Editor's Note: The Reveille went a few weeks this month without publishing our weekly history column Through the Years in the Reveille. To make up for the gap, we're publishing the columns that were meant to run in early and mid-May this week. We hope you enjoy looking back in history with us.
May 22, 1909 – 138 years ago
There is interest in a proposed railroad from Healdsburg via Dry Creek to Cloverdale. The aim is to construct a 30-inch gauge road, connecting with tide water, by way of Dry Creek to Cloverdale or Ukiah and there connect with a road from Lakeport. The projected road covers a route that is a very desirable one, and one that should mean a great deal to Healdsburg and this vicinity.
Sidewalks now remaining unclean to the curb line will have the grass and weeds removed under the direction of the street commissioner. The expense will be charged up to the property owners and collected along with the town taxes.
Dr. J. W. Carlco is the latest to join the ranks of those who drive autos. His is a Maxwell, one of the classiest runabouts to be seen on the streets. It arrived early in the week and the doctor is attaining proficiency at the wheel.
May 21, 1959 – 62 years ago
Indestructibility is becoming the U. S. savings bonds trademark to many people in Northern California who purchased $8,954,998 worth of E and H bonds during the month of April. Sonoma County residents bought $117,952 worth of E and H bonds in April and $492,799 during the first four months of 1959.
The jackrabbit, subject of many a humorous story and song, is not particularly funny to California’s rangeland operators. The jackrabbit can be, in fact, a serious pest. Jackrabbits infest rangeland and are known to carry several kinds of parasites and diseases that can be harmful to livestock, game animals and man. Researchers from the Hopland Field Station are now undertaking a project that will put the jackrabbit under close investigation in the hope of garnering information needed for better control methods.

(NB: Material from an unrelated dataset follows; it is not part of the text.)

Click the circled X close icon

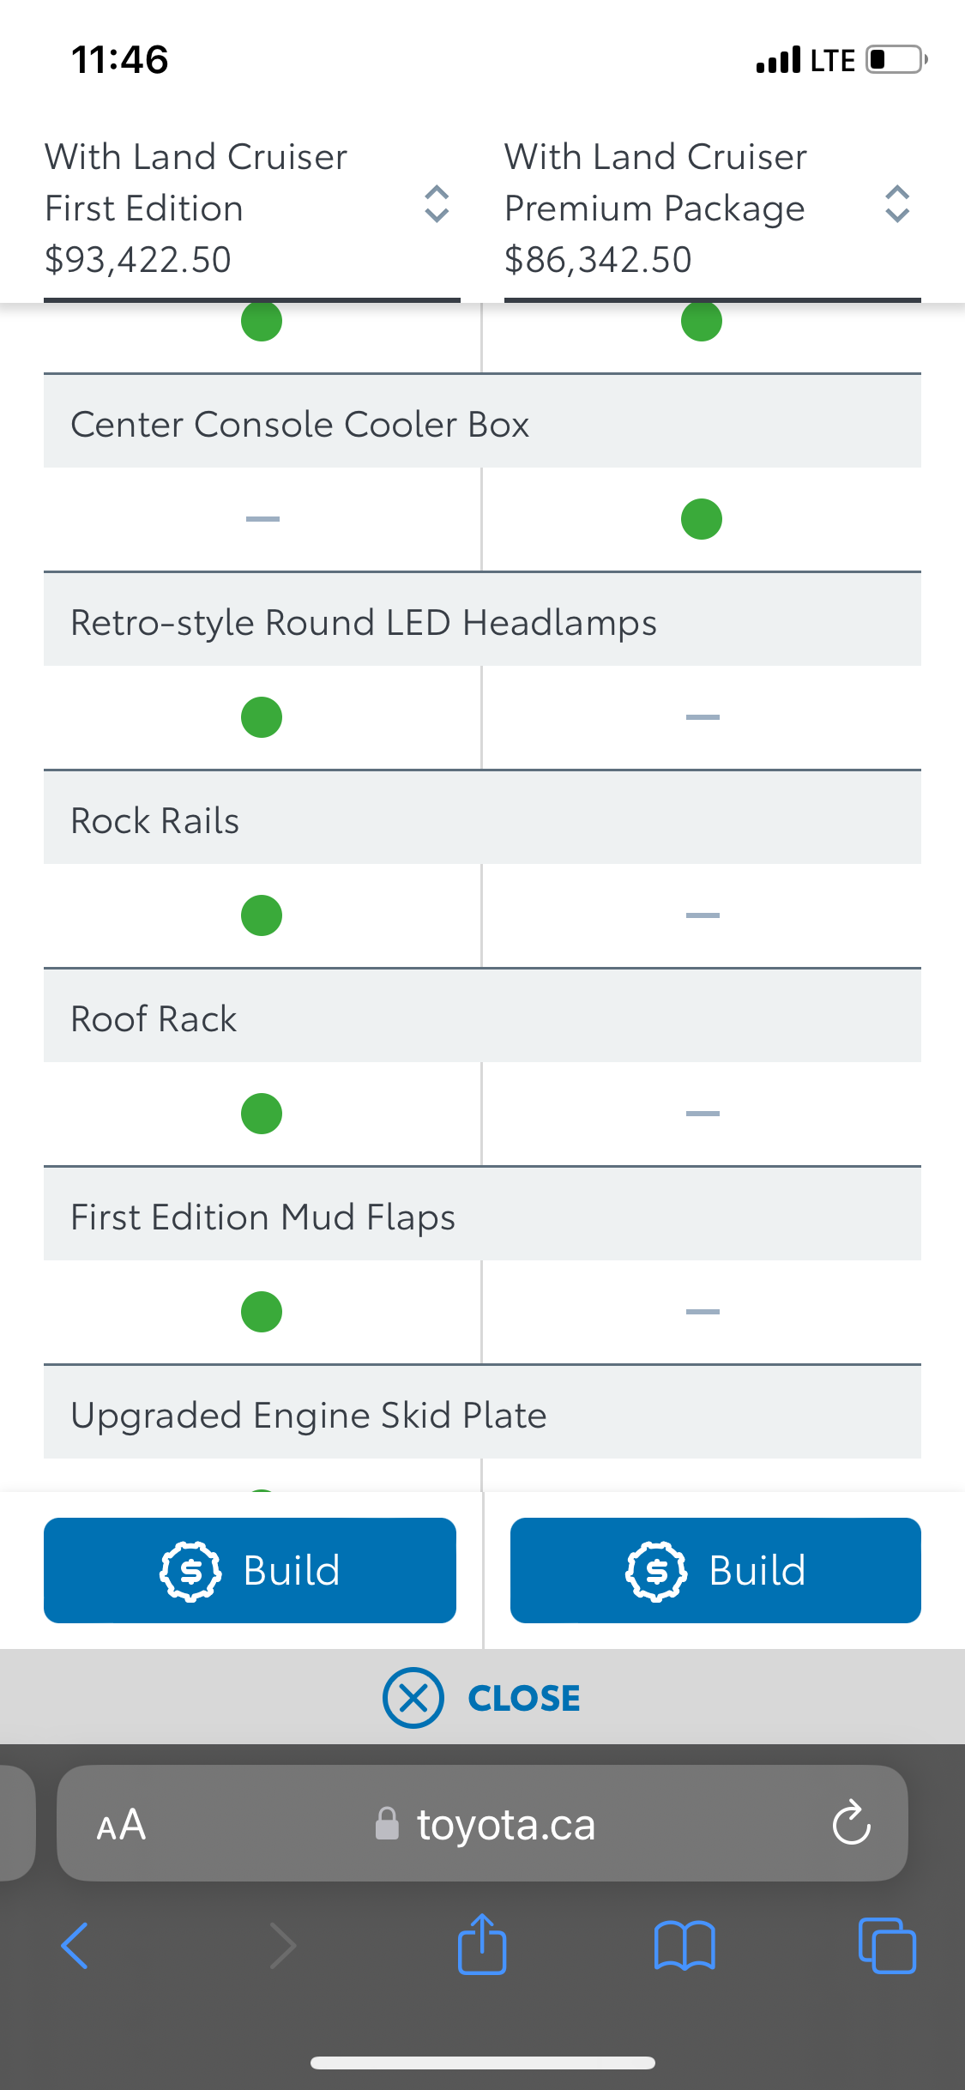[x=413, y=1697]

May 23, 1984 – 37 years ago
After two years, tours and winetasting will again resume at the old Italian Swiss Colony Winery at Asti. For many years the familiar Swiss chalet was the destination of half a million visitors annually. Officials of ISC Wines of California, Inc., winery owner, said the hospitality area of the winery, which includes a tasting room and reception area has been refurbished. Visitors will also see a newly-landscaped formal garden, and lawn area of antique winemaking equipment and memorabilia bringing to mind the Colony’s 1881 origin. The Allied Grape Growers, a California Agricultural cooperative that formed ISC last year, purchased the historic winery at Asti from Heublin Wine and Spirits Co. in 1983 for 50 million. The winery has been the site of some wonderful weddings and spectacular parties. A grand reopening event will be held in mid-July.